At Fern Fort University, we recommend that ProShares proceed with the launch of the Hedge Replication ETF, but with a focus on transparency, risk management, and investor education. This strategy will allow ProShares to tap into the growing demand for alternative investment strategies while mitigating potential risks and maintaining investor confidence.

2. Background

The case study focuses on ProShares, a leading provider of exchange-traded funds (ETFs), considering the launch of a new ETF that replicates the returns of hedge funds. This presents a significant opportunity for ProShares to expand its product offerings and cater to a broader investor base seeking alternative investment strategies. However, the case also highlights the inherent challenges associated with replicating hedge fund returns, including the complexity of hedge fund strategies, limited transparency, and potential for significant risk.

The main protagonists of the case study are Michael Sapir, the CEO of ProShares, and John McQuown, the firm's Chief Investment Officer, who are tasked with evaluating the feasibility and potential risks of launching the Hedge Replication ETF.

3. Analysis of the Case Study

This case study can be analyzed through the lens of financial analysis, risk management, and investment management.

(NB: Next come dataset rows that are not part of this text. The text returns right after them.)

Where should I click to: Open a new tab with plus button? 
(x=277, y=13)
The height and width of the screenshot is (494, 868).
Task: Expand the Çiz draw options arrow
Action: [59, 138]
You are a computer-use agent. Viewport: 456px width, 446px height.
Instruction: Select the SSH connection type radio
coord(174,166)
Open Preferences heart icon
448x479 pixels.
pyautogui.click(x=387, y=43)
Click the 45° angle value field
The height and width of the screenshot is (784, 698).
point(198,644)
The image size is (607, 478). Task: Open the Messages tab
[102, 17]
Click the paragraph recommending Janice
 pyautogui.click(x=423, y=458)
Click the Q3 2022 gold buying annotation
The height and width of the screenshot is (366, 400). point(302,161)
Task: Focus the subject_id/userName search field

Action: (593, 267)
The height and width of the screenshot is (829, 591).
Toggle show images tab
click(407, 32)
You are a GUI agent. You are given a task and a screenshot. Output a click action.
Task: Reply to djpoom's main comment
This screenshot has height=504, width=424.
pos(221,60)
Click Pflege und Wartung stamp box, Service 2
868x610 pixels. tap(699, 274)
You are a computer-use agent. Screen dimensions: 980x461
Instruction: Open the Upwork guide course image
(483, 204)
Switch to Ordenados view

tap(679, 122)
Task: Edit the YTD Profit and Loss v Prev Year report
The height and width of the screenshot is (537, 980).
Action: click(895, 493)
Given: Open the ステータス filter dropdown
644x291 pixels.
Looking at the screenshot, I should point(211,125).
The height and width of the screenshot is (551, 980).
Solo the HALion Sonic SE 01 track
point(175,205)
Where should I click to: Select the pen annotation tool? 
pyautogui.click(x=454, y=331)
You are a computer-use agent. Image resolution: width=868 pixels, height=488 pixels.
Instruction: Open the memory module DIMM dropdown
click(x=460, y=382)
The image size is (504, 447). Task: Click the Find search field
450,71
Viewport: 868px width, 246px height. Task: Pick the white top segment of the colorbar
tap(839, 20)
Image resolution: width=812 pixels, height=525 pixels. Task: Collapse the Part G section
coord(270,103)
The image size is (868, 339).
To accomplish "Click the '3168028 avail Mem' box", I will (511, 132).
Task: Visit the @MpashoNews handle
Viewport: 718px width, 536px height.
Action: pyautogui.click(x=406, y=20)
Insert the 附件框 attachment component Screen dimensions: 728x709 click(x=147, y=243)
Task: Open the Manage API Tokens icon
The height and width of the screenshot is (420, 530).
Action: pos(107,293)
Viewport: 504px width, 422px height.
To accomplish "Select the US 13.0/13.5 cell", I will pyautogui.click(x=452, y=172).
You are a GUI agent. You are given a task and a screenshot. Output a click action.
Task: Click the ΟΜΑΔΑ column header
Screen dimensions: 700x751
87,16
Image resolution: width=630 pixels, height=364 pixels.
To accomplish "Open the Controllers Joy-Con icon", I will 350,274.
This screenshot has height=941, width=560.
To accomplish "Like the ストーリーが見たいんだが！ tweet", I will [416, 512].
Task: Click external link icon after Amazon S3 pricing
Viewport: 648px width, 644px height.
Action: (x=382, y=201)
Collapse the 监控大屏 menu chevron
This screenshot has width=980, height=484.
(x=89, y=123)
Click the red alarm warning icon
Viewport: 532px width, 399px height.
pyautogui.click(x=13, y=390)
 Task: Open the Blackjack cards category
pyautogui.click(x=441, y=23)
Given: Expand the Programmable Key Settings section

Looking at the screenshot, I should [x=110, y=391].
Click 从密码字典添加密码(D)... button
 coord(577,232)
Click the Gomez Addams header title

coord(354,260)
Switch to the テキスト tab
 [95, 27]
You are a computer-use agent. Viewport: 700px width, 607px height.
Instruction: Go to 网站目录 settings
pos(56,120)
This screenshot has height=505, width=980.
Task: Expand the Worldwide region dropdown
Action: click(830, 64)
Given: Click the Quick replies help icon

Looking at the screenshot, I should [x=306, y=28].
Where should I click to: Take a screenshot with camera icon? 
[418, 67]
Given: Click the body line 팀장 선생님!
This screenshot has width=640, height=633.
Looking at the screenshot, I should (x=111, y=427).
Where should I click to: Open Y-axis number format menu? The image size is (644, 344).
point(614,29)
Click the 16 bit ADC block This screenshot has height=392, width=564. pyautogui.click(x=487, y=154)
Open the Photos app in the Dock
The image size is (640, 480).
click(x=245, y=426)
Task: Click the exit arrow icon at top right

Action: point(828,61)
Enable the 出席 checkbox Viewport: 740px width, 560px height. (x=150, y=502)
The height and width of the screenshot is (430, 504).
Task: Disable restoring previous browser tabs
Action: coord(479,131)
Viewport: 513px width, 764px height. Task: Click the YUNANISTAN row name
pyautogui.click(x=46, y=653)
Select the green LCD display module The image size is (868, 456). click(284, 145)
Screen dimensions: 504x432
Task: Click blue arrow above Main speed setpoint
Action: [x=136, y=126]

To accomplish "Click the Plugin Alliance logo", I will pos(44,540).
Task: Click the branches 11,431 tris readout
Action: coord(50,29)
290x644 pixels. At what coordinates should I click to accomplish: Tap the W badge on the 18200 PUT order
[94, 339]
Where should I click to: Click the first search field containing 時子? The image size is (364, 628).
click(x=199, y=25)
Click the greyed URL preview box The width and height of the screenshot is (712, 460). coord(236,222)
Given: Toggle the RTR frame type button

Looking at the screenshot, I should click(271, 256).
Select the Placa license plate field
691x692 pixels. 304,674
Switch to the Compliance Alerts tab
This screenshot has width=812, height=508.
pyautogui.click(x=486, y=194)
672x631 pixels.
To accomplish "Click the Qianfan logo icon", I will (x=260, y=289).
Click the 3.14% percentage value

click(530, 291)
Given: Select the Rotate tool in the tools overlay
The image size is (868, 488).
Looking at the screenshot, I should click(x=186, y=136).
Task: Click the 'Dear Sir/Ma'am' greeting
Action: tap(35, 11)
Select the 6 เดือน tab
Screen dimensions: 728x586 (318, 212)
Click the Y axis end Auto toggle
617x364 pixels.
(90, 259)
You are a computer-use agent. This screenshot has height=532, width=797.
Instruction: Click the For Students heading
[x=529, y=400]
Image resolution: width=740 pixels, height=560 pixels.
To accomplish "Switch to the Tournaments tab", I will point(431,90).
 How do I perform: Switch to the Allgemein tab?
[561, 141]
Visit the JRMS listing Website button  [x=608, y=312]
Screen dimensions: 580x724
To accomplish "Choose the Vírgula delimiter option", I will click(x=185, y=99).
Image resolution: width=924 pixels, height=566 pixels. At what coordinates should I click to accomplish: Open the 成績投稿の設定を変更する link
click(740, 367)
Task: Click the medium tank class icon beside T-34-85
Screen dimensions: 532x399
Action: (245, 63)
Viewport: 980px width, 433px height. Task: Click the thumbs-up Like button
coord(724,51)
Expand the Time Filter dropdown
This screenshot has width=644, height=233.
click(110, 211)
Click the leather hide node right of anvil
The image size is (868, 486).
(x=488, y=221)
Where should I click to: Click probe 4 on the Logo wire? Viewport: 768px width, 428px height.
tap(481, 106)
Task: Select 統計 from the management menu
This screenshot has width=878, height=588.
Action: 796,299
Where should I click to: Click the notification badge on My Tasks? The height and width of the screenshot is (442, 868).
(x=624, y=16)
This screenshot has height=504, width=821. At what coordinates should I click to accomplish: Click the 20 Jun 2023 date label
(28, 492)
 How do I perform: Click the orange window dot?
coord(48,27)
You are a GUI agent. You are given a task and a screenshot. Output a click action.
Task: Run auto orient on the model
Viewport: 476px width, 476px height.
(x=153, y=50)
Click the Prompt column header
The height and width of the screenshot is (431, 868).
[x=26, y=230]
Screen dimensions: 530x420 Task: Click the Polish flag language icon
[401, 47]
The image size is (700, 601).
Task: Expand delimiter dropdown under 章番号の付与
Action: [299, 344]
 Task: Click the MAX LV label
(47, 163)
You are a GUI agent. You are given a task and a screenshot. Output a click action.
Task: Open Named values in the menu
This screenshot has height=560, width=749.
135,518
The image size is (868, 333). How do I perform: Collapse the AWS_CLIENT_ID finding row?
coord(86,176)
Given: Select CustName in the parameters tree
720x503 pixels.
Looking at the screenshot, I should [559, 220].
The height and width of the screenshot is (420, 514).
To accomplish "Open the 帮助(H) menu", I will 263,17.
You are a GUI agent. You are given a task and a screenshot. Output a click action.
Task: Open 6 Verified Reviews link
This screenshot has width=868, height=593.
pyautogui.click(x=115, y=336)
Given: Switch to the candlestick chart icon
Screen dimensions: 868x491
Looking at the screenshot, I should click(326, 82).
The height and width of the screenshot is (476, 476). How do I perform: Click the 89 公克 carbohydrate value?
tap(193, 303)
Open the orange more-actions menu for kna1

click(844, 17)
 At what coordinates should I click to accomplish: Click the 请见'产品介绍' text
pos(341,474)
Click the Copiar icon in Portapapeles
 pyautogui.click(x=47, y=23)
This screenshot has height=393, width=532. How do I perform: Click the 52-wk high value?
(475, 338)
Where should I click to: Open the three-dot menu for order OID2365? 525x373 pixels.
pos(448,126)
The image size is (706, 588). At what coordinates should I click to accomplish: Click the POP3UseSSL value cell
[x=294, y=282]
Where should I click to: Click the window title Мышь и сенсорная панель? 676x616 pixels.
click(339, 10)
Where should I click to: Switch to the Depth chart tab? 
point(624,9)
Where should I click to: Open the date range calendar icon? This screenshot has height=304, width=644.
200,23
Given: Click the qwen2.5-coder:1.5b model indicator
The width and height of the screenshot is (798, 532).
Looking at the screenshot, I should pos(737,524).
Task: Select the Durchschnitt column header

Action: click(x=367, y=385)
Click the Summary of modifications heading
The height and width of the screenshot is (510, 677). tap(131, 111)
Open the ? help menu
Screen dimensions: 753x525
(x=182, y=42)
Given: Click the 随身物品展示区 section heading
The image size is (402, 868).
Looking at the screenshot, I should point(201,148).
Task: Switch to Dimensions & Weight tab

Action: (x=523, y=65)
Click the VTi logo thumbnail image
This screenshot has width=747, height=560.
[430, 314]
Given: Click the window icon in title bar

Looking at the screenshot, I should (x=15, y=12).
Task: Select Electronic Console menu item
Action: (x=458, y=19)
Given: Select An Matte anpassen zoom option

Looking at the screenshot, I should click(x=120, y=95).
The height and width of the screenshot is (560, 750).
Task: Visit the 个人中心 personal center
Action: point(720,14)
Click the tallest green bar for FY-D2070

  • Financial Analysis: ProShares needs to conduct a thorough financial analysis to determine the potential profitability and feasibility of the Hedge Replication ETF. This analysis should include:
    • Cost of capital: Determining the cost of capital for the ETF, taking into account the risk associated with replicating hedge fund returns.
    • Pricing strategy: Establishing a competitive pricing strategy for the ETF, considering the fees charged by existing hedge funds and other alternative investment vehicles.
    • Cash flow analysis: Projecting the potential cash flows generated by the ETF, considering the expected asset allocation, trading costs, and management fees.
    • Break-even analysis: Identifying the minimum assets under management (AUM) required for the ETF to be profitable.
  • Risk Management: ProShares needs to develop a comprehensive risk management framework for the Hedge Replication ETF, considering the following factors:
    • Market risk: The ETF will be exposed to market risk, as hedge fund returns can fluctuate significantly based on market conditions.
    • Liquidity risk: The ETF may face liquidity risk if investors decide to redeem their shares, potentially leading to forced selling of underlying assets.
    • Operational risk: The ETF will be subject to operational risks associated with managing a complex portfolio of assets and implementing trading strategies.
    • Regulatory risk: The ETF will be subject to regulatory scrutiny, particularly in light of the complexity of hedge fund strategies and the potential for conflicts of interest.
  • Investment Management: ProShares needs to develop a robust investment management process for the Hedge Replication ETF, considering the following aspects:
    • Asset allocation: Determining the optimal asset allocation for the ETF, taking into account the risk tolerance of investors and the investment strategies of the hedge funds being replicated.
    • Portfolio construction: Selecting a diverse portfolio of assets that aligns with the investment objectives of the ETF.
    • Performance measurement: Establishing clear metrics for tracking the performance of the ETF and comparing it to the performance of the hedge funds being replicated.
    • Transparency: Providing investors with clear and concise information about the ETF's investment strategy, risk factors, and performance.

4. Recommendations

ProShares should proceed with the launch of the Hedge Replication ETF, but with a focus on transparency, risk management, and investor education.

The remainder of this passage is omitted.